3. neobrain ◴[25 Sep 25 06:14 UTC] No.45369773[source]▶

>>45368478 (TP) #

> People who have worked on the Windows x64 emulator claim that TSO isn't as much of a deal as claimed

This is a misinterpretation of what the author wrote! There is a real and significant performance impact in emulating x86 TSO semantics on non-TSO hardware. What the author argues is that enabling TSO process-wide (like macOS does with Rosetta) resolves this impact but it carries counteracting overhead in non-emulated code (such as the emulator itself or in ARM64EC).

The claimed conclusion is that it's better to optimize TSO emulation itself rather than bruteforce it on the hardware level. The way Microsoft achieved this is by having their compiler generate metadata about code that requires TSO and by using ARM64EC, which forwards any API calls to x86 system libraries to native ARM64 builds of the same libraries. Note how the latter in particular will shift the balance in favor of software-based TSO emulation since a hardware-based feature would slow down the native system libraries.

Without ecosystem control, this isn't feasible to implement in other x86 emulators. We have a library forwarding feature in FEX, but adding libraries is much more involved (and hence currently limited to OpenGL and Vulkan). We're also working on detecting code that needs TSO using heuristics, but even that will only ever get us so far. FEX is mainly used for gaming though, where we have a ton of x86 code that may require TSO (e.g. mono/Unity) but wouldn't be handled by ARM64EC, so the balance may be in favor of hardware TSO either way here.

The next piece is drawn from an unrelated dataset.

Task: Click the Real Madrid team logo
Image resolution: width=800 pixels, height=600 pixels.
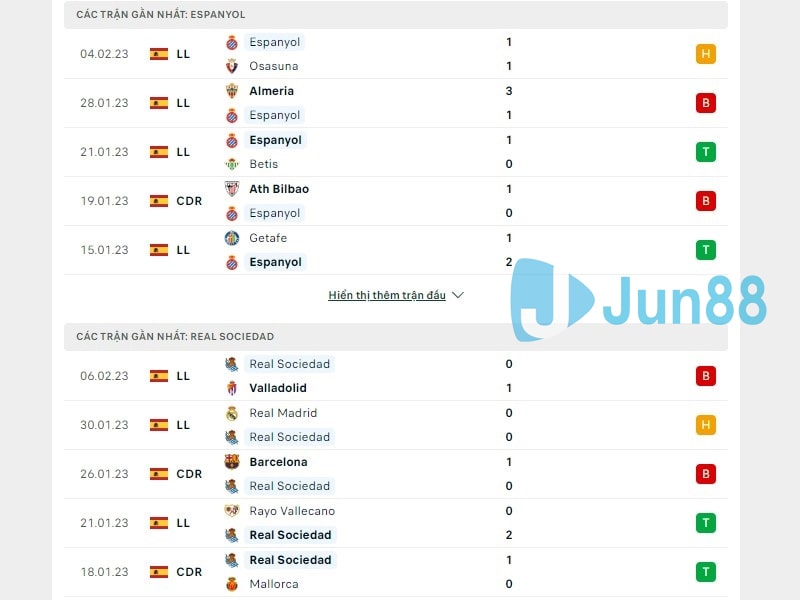Action: pyautogui.click(x=230, y=413)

For reference, this is the paragraph (I think) you were referring to:

> Another common misconception about Rosetta is that it is fast because the hardware enforces Intel memory ordering, something called Total Store Ordering. I will make the argument that TSO is the last thing you want, since I know from experience the emulator has to access its own private memory and none of those memory accesses needs to be ordered. In my opinion, TSO is ar red herring that isn't really improving performance, but it sounds nice on paper.

replies(1): >>45373247 #

4. ack_complete ◴[25 Sep 25 14:46 UTC] No.45373247[source]▶

>>45369773 #

How is it a misinterpretation? To re-quote that last sentence:

> In my opinion, TSO is a red herring that isn't really improving performance, but it sounds nice on paper.

That's the author directly saying that TSO isn't the major emulation performance gain that people think it is. You're correct that there are countering effects between TSO's benefits to the emulated code vs. the negative effects on the emulator and other non-emulated code in the same process that are fine running non-TSO, but to users, this distinction doesn't matter. All that matters is the performance of emulated program as a whole.

As for the volatile metadata, you're correct that MSVC inserts additional data to aid the emulation. What's not so great is that:

- It was basically an almost undocumented, silent addition to MSVC.

- In some cases, it will slow down the generated x64 code slightly by adding NOPs where necessary to disambiguate the volatile access metadata.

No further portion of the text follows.